▶ _Your assignment_:
Copy out each line of the listing below in which the string "gear" occurs.

▶ _Source material_:

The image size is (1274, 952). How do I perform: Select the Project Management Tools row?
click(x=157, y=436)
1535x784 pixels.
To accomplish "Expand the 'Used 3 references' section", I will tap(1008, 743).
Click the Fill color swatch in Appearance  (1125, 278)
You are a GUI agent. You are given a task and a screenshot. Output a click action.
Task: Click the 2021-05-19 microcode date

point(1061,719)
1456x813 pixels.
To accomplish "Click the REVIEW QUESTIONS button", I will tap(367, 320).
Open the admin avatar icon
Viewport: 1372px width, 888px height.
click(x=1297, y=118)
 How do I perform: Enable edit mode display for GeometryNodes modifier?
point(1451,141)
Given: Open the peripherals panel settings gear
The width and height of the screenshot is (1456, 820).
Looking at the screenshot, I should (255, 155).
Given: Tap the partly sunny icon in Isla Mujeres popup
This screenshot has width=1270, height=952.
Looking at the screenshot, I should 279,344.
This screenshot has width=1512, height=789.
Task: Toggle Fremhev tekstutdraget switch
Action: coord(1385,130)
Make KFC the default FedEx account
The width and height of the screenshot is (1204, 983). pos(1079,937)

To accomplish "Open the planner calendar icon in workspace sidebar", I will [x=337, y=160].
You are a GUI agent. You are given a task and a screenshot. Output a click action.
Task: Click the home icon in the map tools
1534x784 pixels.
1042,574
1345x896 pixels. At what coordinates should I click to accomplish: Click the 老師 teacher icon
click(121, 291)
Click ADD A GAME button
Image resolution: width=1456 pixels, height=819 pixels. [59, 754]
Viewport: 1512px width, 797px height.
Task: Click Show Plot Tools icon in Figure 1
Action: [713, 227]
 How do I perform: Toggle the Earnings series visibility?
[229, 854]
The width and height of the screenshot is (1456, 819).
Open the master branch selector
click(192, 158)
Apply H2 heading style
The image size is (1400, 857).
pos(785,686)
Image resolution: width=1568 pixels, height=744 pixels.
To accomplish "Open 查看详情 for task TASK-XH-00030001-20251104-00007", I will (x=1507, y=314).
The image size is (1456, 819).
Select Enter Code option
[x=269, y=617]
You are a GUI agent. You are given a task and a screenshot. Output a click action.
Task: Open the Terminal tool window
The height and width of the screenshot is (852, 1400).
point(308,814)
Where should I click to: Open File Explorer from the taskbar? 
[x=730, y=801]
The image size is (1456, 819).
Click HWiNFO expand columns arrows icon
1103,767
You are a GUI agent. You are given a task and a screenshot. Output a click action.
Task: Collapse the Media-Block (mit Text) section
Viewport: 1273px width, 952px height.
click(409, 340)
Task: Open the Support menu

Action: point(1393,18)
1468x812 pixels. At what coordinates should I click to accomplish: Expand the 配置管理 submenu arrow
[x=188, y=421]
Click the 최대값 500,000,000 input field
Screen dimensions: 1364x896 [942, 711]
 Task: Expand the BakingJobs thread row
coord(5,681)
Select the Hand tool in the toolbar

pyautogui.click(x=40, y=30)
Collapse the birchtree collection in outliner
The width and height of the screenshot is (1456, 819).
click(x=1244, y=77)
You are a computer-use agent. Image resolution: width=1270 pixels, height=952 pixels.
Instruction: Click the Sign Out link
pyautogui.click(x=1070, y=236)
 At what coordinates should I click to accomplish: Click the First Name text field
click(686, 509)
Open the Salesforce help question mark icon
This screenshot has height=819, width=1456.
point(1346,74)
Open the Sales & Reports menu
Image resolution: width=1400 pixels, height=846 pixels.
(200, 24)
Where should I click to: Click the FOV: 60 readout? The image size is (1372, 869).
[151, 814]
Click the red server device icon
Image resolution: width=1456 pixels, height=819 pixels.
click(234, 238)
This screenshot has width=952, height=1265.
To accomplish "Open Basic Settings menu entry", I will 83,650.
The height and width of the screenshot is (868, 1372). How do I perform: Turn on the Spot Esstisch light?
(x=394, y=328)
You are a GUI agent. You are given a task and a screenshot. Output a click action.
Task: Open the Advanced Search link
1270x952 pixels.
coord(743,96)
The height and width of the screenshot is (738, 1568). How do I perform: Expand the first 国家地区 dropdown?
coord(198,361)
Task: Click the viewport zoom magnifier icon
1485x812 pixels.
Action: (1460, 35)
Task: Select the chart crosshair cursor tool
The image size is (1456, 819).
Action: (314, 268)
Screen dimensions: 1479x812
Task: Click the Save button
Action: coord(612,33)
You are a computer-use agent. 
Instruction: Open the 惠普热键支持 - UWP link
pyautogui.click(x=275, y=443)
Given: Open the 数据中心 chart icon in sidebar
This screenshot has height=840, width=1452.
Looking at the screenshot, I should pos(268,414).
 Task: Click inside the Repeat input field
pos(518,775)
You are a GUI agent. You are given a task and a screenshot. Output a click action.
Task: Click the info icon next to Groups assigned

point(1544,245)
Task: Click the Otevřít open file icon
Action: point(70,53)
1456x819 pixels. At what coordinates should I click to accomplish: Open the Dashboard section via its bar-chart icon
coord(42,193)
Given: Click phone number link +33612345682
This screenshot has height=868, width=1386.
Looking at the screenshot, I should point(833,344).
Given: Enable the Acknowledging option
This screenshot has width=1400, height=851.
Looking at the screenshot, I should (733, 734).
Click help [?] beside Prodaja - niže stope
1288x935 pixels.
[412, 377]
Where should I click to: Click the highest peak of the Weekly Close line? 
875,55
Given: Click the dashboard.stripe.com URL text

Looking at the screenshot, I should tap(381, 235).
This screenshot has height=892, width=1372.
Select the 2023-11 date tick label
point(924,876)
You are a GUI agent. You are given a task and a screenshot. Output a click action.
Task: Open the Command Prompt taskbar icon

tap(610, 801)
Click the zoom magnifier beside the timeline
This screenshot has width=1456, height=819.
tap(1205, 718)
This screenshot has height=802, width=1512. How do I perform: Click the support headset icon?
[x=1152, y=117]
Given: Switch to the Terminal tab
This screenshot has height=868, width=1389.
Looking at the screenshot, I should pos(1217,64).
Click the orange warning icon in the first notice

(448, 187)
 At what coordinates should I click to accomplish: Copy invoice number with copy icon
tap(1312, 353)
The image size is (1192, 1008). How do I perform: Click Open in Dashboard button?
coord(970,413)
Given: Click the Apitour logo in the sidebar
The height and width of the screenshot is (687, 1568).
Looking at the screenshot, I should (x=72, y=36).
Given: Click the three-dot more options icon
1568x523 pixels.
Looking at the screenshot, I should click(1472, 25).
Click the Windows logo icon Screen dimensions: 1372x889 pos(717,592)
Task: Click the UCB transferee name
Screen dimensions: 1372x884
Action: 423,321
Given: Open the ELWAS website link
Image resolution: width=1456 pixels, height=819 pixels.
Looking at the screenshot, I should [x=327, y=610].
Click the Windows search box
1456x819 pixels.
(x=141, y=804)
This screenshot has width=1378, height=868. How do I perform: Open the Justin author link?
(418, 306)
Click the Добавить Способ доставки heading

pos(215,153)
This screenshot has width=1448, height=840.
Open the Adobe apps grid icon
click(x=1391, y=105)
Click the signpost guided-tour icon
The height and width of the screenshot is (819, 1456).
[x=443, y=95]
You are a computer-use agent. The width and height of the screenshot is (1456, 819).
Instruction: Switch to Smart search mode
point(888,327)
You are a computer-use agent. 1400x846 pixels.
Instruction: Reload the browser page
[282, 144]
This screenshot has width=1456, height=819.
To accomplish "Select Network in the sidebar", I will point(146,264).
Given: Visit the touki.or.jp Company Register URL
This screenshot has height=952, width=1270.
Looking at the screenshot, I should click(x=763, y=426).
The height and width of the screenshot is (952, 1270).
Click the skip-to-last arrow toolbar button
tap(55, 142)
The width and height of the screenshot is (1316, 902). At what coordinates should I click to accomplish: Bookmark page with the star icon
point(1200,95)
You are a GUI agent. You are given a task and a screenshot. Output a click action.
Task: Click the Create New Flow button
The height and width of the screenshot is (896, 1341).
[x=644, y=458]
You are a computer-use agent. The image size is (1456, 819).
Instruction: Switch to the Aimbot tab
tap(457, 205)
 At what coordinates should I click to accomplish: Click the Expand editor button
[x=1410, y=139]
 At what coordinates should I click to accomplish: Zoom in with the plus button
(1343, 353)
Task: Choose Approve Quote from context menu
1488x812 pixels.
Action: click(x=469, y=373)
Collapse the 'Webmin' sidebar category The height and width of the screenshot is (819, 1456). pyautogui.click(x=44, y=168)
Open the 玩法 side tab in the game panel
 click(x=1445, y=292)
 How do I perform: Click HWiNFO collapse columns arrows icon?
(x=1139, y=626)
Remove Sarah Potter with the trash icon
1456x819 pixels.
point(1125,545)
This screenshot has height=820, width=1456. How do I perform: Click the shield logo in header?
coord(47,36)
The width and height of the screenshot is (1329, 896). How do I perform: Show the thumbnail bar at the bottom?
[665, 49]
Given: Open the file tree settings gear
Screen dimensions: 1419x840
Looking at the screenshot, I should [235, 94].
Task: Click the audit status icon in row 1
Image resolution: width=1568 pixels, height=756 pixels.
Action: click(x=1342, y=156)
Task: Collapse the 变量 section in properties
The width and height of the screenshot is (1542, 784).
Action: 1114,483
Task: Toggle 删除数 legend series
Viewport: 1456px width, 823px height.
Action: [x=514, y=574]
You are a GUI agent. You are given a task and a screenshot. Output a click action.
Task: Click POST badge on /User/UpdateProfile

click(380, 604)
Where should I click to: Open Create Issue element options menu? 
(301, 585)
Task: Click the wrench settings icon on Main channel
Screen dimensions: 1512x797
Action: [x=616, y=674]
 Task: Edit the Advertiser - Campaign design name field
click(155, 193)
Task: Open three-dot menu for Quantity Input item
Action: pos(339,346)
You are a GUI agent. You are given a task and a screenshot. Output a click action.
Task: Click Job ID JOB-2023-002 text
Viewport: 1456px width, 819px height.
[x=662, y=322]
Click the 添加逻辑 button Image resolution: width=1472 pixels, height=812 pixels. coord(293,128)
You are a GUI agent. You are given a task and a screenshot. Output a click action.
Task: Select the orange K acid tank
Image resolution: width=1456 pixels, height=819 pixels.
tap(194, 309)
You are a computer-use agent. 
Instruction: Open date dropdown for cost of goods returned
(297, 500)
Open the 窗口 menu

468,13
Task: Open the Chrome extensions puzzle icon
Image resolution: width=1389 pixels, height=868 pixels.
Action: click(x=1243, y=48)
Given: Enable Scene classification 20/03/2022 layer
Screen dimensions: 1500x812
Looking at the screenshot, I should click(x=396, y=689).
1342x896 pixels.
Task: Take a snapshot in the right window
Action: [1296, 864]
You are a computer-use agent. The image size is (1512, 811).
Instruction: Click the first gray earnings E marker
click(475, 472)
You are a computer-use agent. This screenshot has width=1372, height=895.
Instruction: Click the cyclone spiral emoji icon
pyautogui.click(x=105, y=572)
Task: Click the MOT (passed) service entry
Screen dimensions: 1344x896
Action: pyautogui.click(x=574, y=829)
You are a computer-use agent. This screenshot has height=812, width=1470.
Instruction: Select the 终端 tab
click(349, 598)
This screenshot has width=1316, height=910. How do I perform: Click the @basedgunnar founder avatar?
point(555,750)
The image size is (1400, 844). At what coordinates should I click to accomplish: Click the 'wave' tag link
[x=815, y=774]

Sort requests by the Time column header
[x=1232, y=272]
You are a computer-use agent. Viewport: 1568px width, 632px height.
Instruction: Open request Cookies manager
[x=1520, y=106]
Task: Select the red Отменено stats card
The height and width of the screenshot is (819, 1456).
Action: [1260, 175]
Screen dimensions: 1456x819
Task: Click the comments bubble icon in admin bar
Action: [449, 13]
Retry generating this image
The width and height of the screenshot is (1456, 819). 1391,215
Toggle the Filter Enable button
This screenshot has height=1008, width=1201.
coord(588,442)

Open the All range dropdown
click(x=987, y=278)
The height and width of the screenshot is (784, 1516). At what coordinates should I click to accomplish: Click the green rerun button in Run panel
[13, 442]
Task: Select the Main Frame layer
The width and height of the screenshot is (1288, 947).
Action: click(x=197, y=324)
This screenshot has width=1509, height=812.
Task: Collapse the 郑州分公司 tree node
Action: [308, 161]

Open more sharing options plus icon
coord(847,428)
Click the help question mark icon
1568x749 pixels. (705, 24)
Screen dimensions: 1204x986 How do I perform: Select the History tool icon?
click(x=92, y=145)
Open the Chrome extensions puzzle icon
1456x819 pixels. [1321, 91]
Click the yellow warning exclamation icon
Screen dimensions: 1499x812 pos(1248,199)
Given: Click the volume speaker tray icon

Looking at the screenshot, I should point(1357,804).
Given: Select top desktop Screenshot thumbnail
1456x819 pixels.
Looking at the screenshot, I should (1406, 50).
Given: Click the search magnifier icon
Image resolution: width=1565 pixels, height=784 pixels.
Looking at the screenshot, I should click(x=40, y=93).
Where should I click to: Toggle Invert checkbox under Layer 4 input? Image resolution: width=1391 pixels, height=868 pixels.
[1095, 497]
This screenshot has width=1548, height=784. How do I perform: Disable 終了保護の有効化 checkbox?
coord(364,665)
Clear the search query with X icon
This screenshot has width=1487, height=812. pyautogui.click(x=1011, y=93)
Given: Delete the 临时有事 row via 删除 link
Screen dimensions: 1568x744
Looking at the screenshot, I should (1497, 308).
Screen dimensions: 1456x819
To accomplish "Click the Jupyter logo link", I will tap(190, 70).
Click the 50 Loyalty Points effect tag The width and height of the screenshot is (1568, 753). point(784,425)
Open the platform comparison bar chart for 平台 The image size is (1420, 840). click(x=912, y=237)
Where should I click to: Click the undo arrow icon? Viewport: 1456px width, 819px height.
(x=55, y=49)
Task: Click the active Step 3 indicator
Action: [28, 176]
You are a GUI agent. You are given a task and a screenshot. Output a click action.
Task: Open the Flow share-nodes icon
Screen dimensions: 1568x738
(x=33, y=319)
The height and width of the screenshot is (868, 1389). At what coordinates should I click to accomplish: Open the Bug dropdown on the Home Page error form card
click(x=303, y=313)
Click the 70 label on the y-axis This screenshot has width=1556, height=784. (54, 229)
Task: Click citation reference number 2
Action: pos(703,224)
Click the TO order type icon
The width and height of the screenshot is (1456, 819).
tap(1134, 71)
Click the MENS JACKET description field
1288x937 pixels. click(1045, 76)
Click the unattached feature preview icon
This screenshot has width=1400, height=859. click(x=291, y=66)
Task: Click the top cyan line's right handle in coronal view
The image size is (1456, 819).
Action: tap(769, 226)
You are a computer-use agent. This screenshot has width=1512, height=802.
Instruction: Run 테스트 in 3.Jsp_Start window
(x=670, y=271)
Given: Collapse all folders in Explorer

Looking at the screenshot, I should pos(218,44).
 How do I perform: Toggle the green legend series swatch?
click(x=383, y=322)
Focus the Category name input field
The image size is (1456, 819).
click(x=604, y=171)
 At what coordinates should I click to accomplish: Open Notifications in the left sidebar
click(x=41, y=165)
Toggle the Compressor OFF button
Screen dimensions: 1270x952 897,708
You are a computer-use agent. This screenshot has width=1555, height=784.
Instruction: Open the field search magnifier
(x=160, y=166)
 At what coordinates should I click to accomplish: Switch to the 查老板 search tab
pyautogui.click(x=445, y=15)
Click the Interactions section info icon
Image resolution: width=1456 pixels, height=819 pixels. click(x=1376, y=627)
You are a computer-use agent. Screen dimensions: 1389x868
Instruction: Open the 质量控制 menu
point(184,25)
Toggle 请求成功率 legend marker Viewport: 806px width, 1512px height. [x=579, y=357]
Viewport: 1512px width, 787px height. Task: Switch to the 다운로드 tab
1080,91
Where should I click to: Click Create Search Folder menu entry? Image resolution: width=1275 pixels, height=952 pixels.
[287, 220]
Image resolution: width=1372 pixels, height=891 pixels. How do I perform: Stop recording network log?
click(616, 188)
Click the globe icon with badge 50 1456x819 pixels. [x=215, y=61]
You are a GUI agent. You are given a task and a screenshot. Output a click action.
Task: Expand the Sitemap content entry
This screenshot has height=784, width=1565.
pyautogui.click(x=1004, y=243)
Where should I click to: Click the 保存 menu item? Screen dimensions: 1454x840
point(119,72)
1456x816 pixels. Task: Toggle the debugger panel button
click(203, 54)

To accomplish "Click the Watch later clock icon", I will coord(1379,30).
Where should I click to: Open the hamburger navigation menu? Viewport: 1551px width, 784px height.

▶ _Reply to the exercise_:
Given: Open the peripherals panel settings gear
Given: Open the file tree settings gear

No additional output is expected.